Final answer:
OFAC itself does not mandate a specific type of compliance program for banks, but it does set expectations for a risk-based approach. Banks are also regulated by the OCC and must comply with consumer protection laws enforced by the Fed, which sometimes results in the establishment of detailed compliance programs to address the various regulatory requirements.
Step-by-step explanation:
The Office of Foreign Assets Control (OFAC) is a department of the U.S. Treasury that administers and enforces economic and trade sanctions based on US foreign policy and national security goals. OFAC does not prescribe exactly what form a bank's compliance program should take.
Instead, OFAC outlines certain expectations and leaves it to each institution to create a compliance program that suits its specific needs and risk profile. However, banks are subject to a broader regulatory framework, including oversight by the Office of the Comptroller of the Currency (OCC) and adherence to various consumer protection laws enforced by the Federal Reserve (the Fed).
The Fed, for instance, ensures that banks comply with laws prohibiting discrimination and mandates the public disclosure of loan information.
Banks, in response to the plethora of regulations including OFAC guidelines and consumer protection laws, typically set up robust compliance programs to prevent legal and reputational risks associated with non-compliance.

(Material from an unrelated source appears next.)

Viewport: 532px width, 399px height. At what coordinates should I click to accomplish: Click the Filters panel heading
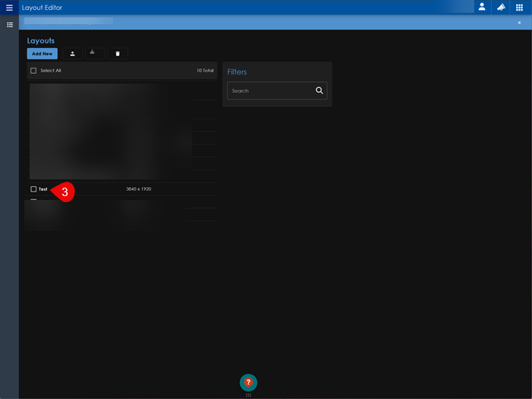pyautogui.click(x=237, y=72)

These compliance programs must include policies and procedures aimed at detecting, preventing, and reporting transactions that may involve sanctioned individuals, entities, or countries. Banks must also provide training to their employees to ensure they understand their obligations under OFAC regulations.
While OFAC provides guidelines and resources to help banks establish effective compliance programs, the specific type and structure of the compliance program is determined by each individual bank.